High-quality spare parts safeguard efficiency and process reliability over the entire life cycle of a plant. Fette Compacting exclusively supplies uses OEM (Original Equipment Manufacturer) products for international support with spare parts. The qualitative differences which can arise between original and generic parts are shown by two scientific studies using compression rollers as an example.
Rolling at a pressure of up to 160 kN over the punch heads, compression rollers are typical wear parts in a tablet press and are available from various suppliers in the spare parts market. The great differences in quality between suppliers often only become apparent during stress tests and analyses under a scanning electron microscope.
Metallurgical comparison of compression rollers
In order to compare the material quality of compression rollers in detail, Fette Compacting commissioned two American test laboratories - Dayton T. Brown and Taber Industries - with the performance of metallurgical analyses, whereby the scientists compared a nitrated compression roller from Fette Compacting with the generic product of an American after-market manufacturer.
The test results are conclusive: the compression roller offered by Fette Compacting displays a significantly higher material quality in all areas while a stress test indicated the devastating consequences of inferior quality: the surface of the compression roller wears faster and gives off low volumes of abraded metal onto the punch heads. The metal is then transferred onto the next compression roller which triggers a vicious cycle. Subsequently, the tableting tools are also damaged and need to be replaced sooner.
Carbon and chrome - less is more
The analysis displayed major differences in material quality.
One key indicator of steel quality is, for example, the percentage of carbon. The greater the percentage of carbon, theoretically, the stronger the steel; however, with as little as 0.8 percent carbon content, the steel reaches a tipping point where the strength supersedes ductility and this in turn can impair the overall strength and durability of the component and even lead to premature fractures. In the case of the compression rollers supplied by the competition, this value is significantly higher than this 0.8 percent limit. In the case of the compression roller offered by Fette Compacting, the measured values remained below the saturation limit.

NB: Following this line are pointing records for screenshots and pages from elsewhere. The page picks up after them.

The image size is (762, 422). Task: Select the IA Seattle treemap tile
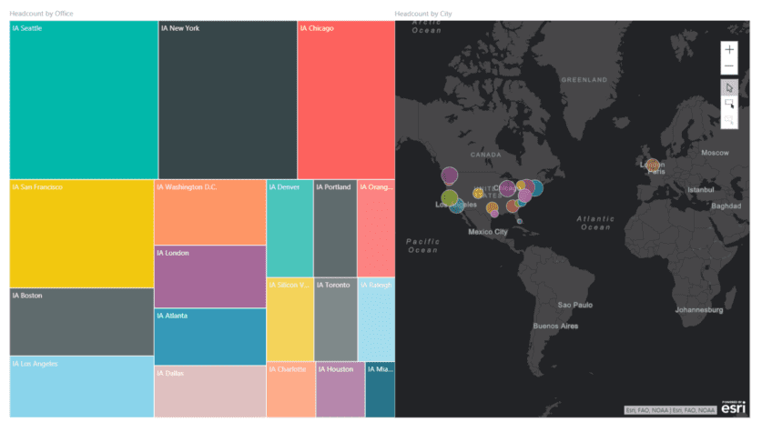click(84, 100)
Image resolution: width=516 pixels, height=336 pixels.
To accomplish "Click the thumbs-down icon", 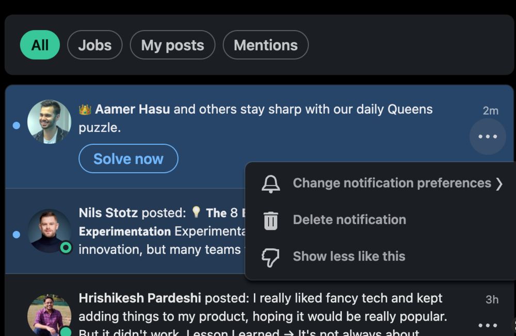I will pos(271,257).
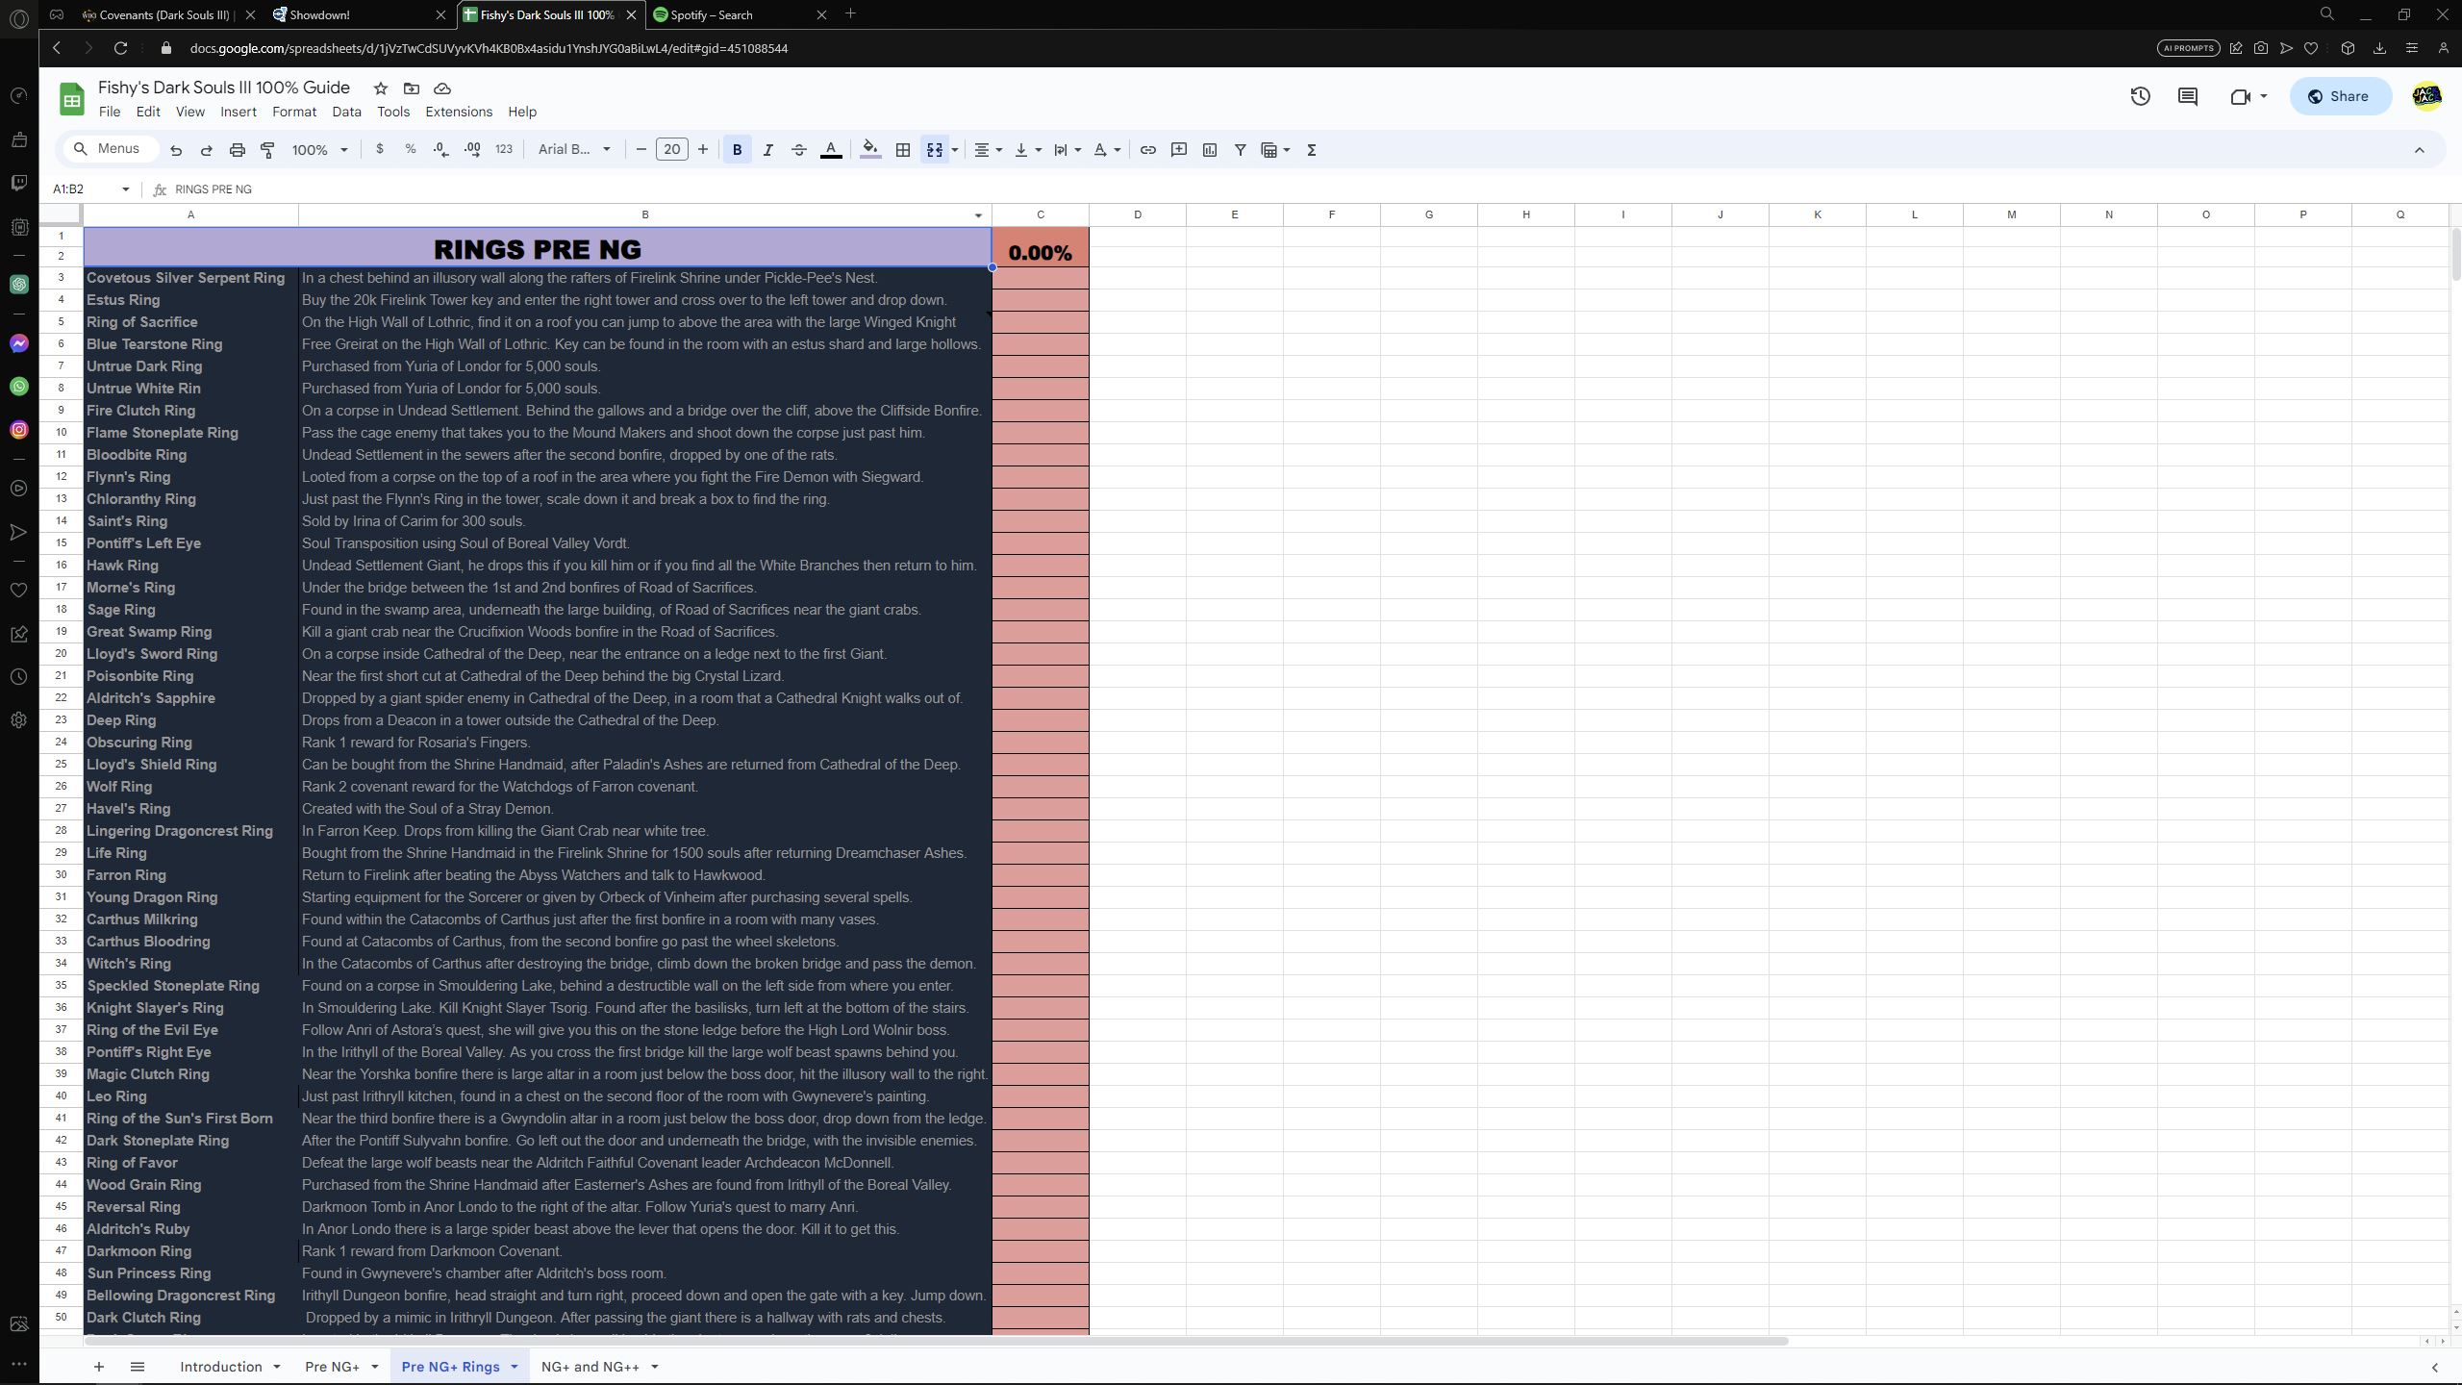Switch to the NG+ and NG++ sheet tab
The image size is (2462, 1385).
click(x=590, y=1367)
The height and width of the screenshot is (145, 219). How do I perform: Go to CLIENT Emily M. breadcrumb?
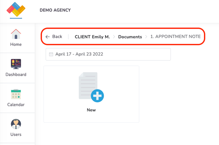click(92, 37)
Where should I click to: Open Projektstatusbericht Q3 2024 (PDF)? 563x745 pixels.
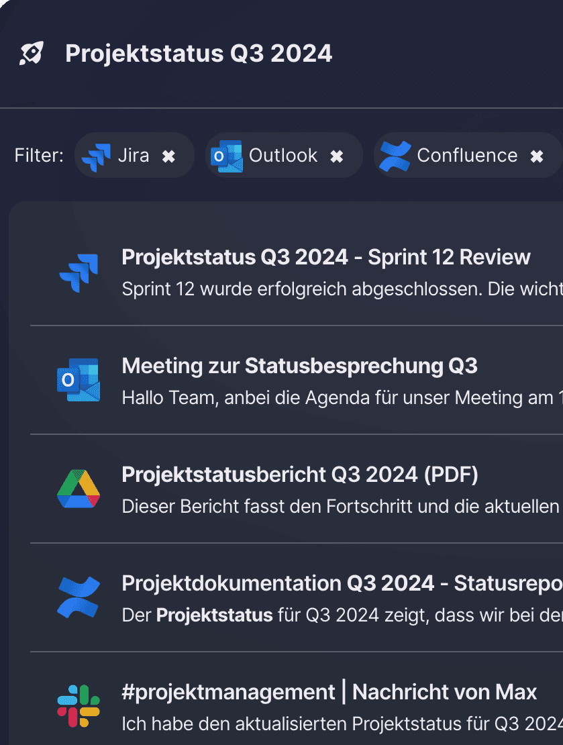click(x=300, y=475)
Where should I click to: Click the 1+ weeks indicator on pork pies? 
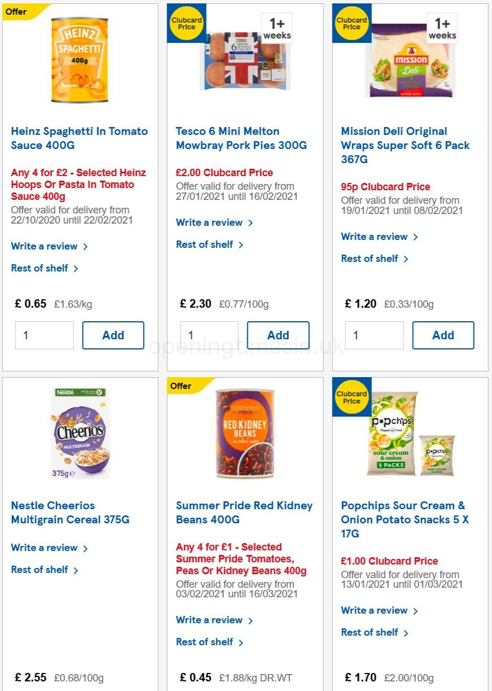coord(276,27)
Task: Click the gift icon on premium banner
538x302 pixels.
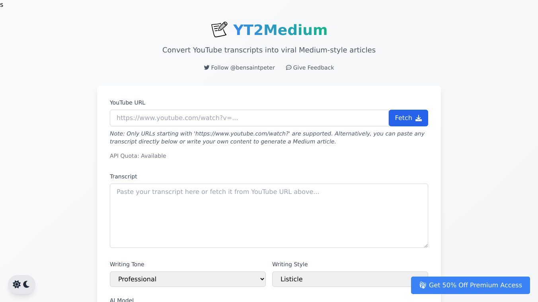Action: pos(423,285)
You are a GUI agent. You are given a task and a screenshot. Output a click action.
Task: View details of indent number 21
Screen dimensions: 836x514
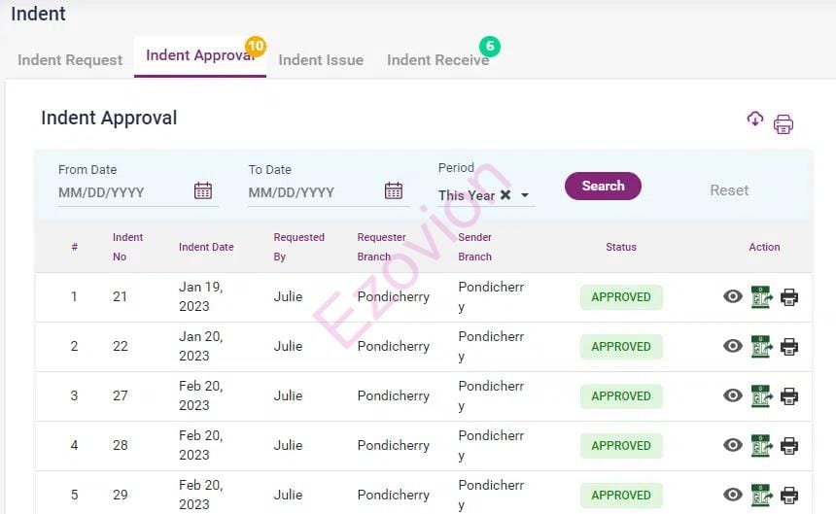click(733, 296)

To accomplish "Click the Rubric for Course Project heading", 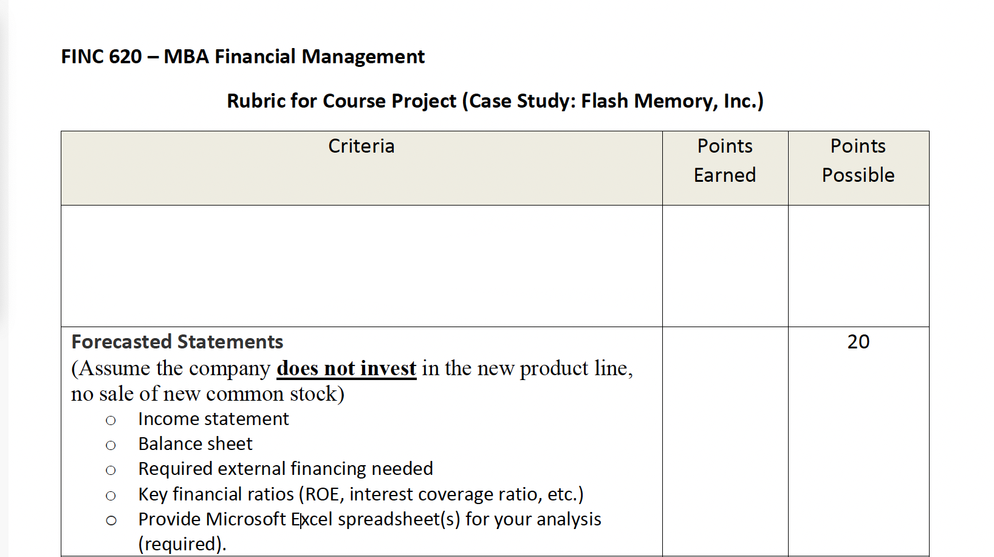I will (x=495, y=101).
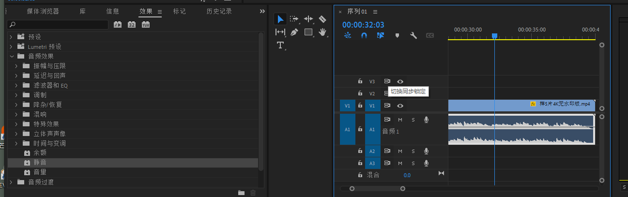Image resolution: width=628 pixels, height=197 pixels.
Task: Open the 媒体浏览器 tab
Action: (x=43, y=11)
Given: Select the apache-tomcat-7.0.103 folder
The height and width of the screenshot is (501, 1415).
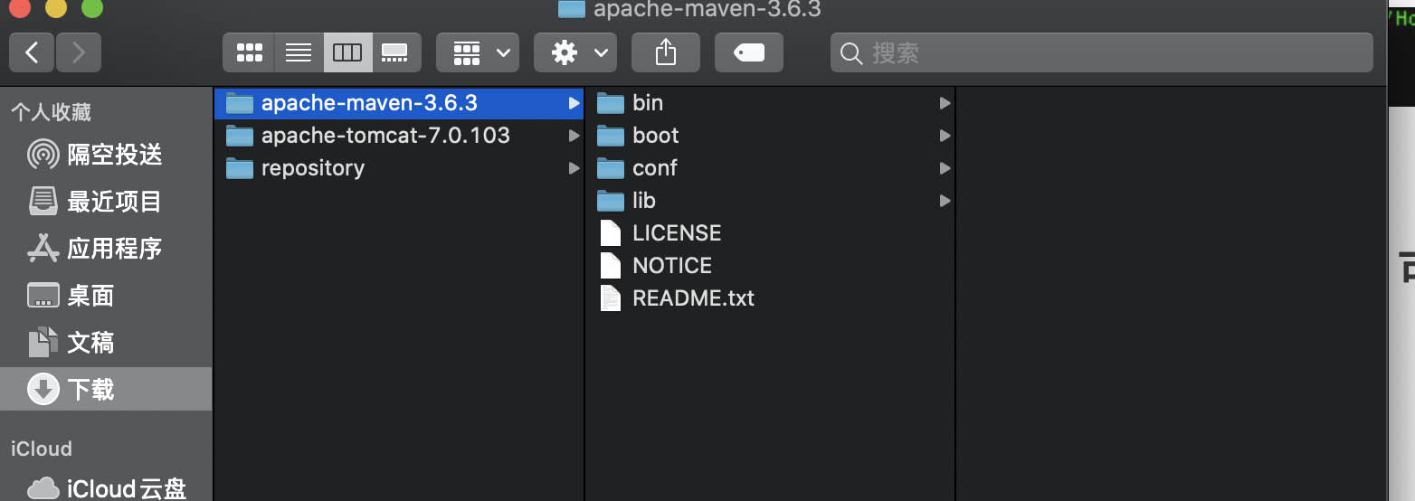Looking at the screenshot, I should point(385,136).
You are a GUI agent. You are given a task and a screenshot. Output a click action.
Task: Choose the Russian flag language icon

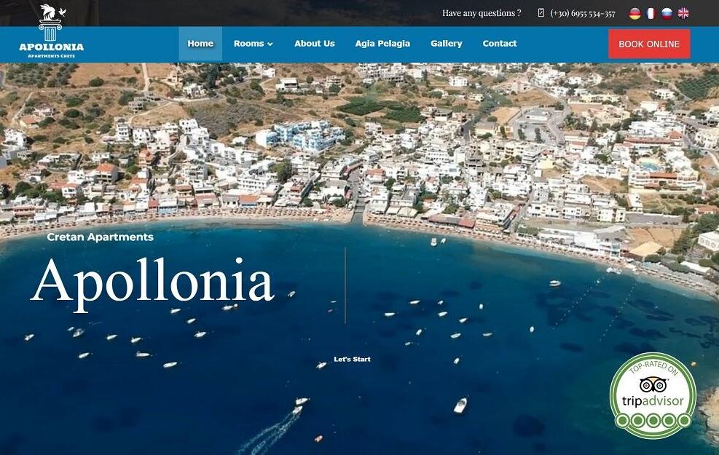point(667,13)
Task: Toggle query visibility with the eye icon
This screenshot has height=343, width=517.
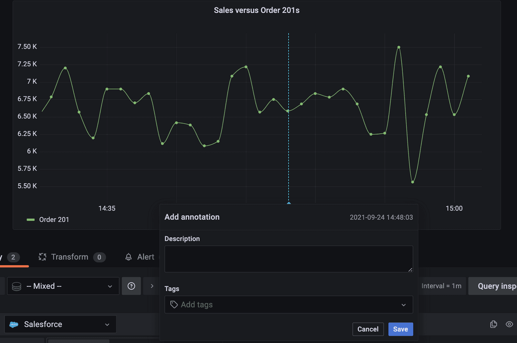Action: coord(509,324)
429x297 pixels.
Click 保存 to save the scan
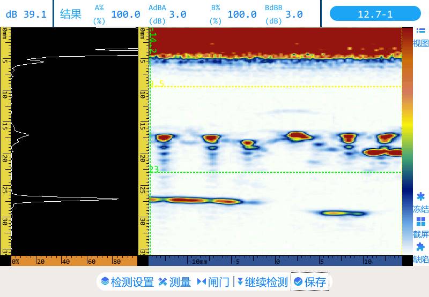pyautogui.click(x=310, y=282)
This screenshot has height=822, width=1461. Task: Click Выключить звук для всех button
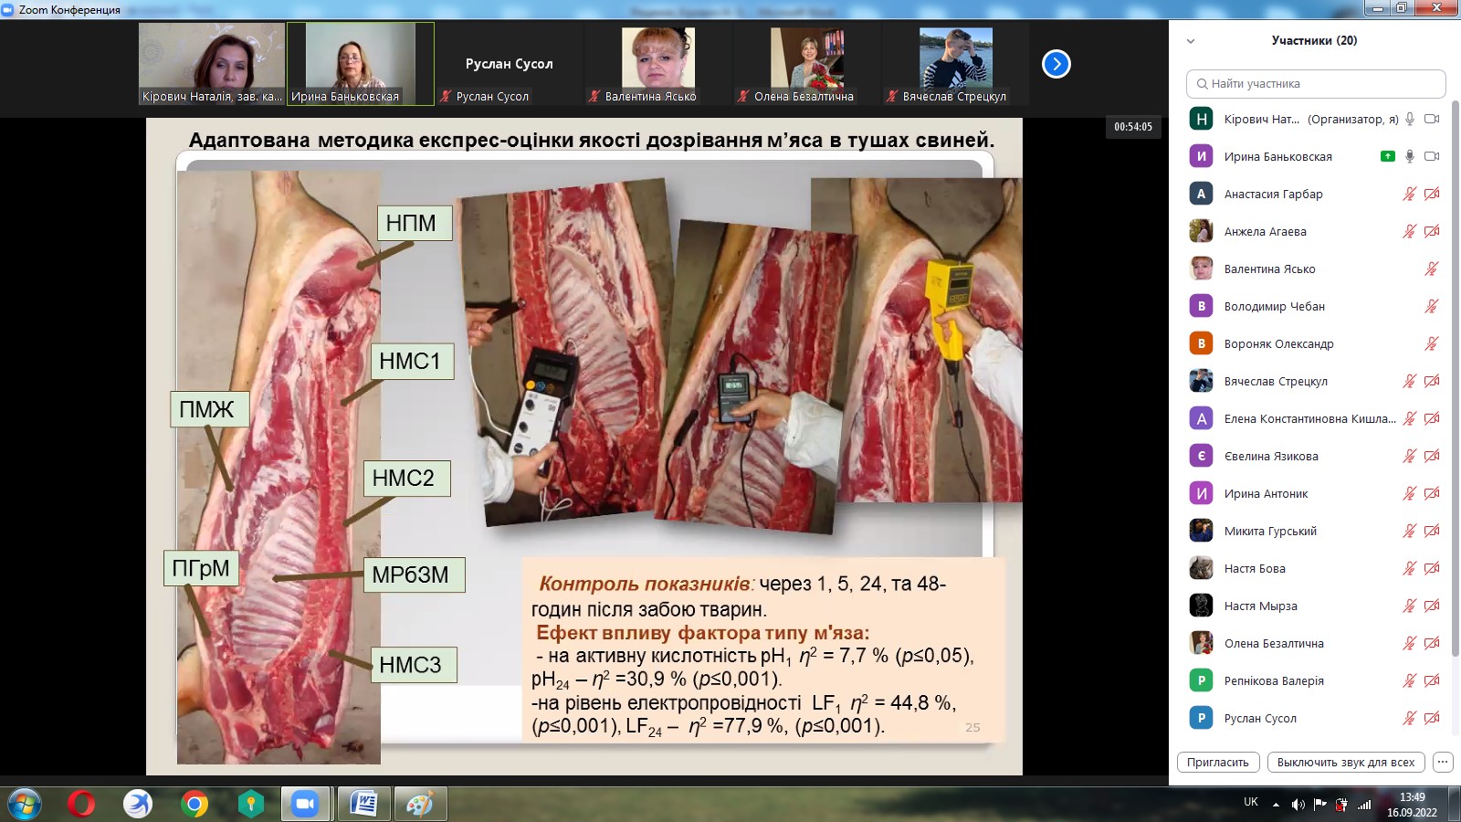(x=1345, y=762)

Another factor leading to higher wear and swifter failure of the component is chrome content. Increased chrome content causes the metal structure to become more brittle, which diminishes strength. Compared to the generic product, the Fette Compacting compression roller displayed less than half the chrome content. This quality advantage is made possible because Fette Compacting exclusively uses heat-treated high-end tool steel while the competitor relies on inexpensive steel alloys.